La Jolla, California, lost a tree one day, but perhaps only Elaine Brooks noticed. She had moved west from Michigan in 1962, but had never quite adjusted to California. Still, in her spare time, Brooks, a marine biologist and community college teacher, studied and cared for the last piece of open natural land in that seaside California town. The patch of canyon and grassland and woods, forgotten in time, nourished her, even after construction began on multimillion-dollar homes crammed into the 1.7 acres along West Muirlands Drive, chewing away the elbow of the patch. In three days, a single bulldozer “removed just about everything that had taken fifty or more years to grow there,” Brooks told me that week. For some reason, a camphor tree survived, like one of those freakish points of light—a school, an intact chimney—that remains after a tornado has rummaged across the plains.
In the three years that followed, Brooks often walked past the stunted little camphor tree, stopping to photograph it and all the changes taking place around it.

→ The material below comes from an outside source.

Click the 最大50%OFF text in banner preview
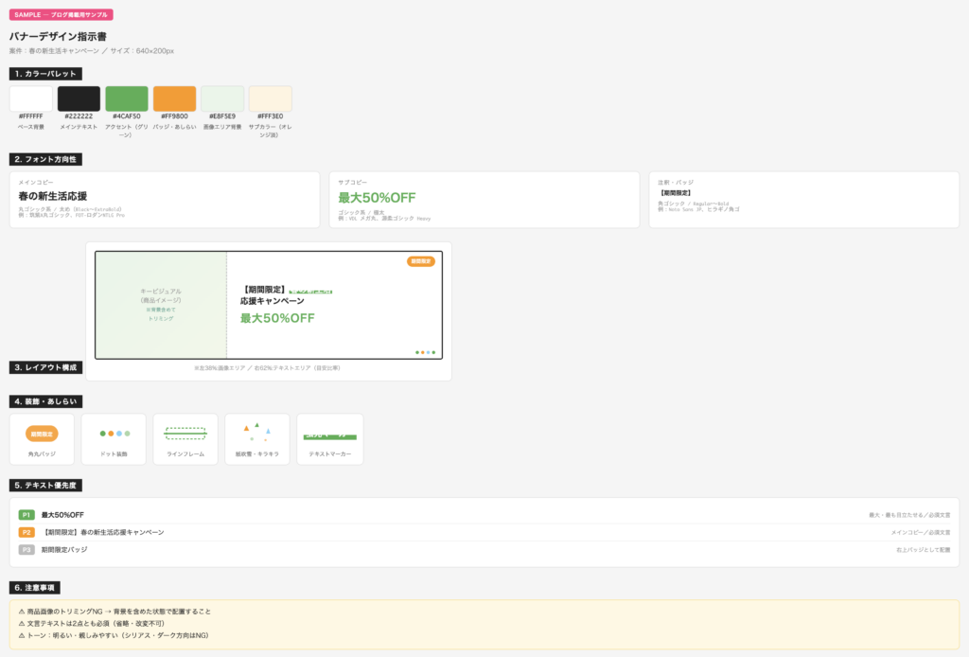This screenshot has width=969, height=657. pos(277,319)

But one Sunday, on her walk along Muirlands to the grocery, she realized that something had changed. “The tree was gone, not gone really, but it was splintered into a crumpled heap at the curb mixed with mounds of dirt and slabs of concrete, wrested into a pile.”
A cynic might say that a camphor tree is relatively insignificant; it does not contribute to the economy or the high-tech future, and is replaceable, like the rest of us.

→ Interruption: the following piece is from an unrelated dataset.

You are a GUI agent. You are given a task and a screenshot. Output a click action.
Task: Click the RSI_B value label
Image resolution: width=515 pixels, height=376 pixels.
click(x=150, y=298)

People can become deeply attached to trees, even ones like Brooks’s camphor tree, neither native nor particularly special. And some trees are magnificent: consider the giant Moreton Bay fig tree of Spring Valley, south of here, the object of a community drive to protect it from the axeman: or, to the north, the Tasmanian blue gum eucalyptus of Escondido, which stands more than ten stories high, the focus of a fifteen-year community effort to protect it—a campaign that survived even the death of a homeless man who fell from the blue gum’s highest branches one December morning; or, to the east, the colonnade of Ramona’s red gum eucalyptus trees, planted by the children of pioneers in 1910, which, like soldiers in a slow-motion battle, are falling to an invading insect known as the lerp psyllid. The town hopes to replant the row with strong young trees, but the future takes a long time to grow.
Brooks believed that the vegetation that surrounds us “for any length of time completes a kind of transkingdom emotional graft.” That graft is easily severed. “It used to take a man with a shovel and an ax or crosscut saw and a team of horses a day or so to cut down a sizable tree, and with the longer time it took, there was also time for reflection about whether or not it was a good thing to do,” she said. Yet, standing over what was left of the camphor tree of La Jolla, Brooks told me, she felt a stirring. “What was remarkable to me was that there was this lingering cloud of camphor odor, a rich old scent that just hung in the air over the exposed roots and the wilting leaves, released from the root tissue in the destruction of the bulldozers. Although the carcass was hauled away days earlier, you could still get a whiff of it as you walked by.” Just before the camphor tree was removed, she took a few cuttings and carried them home.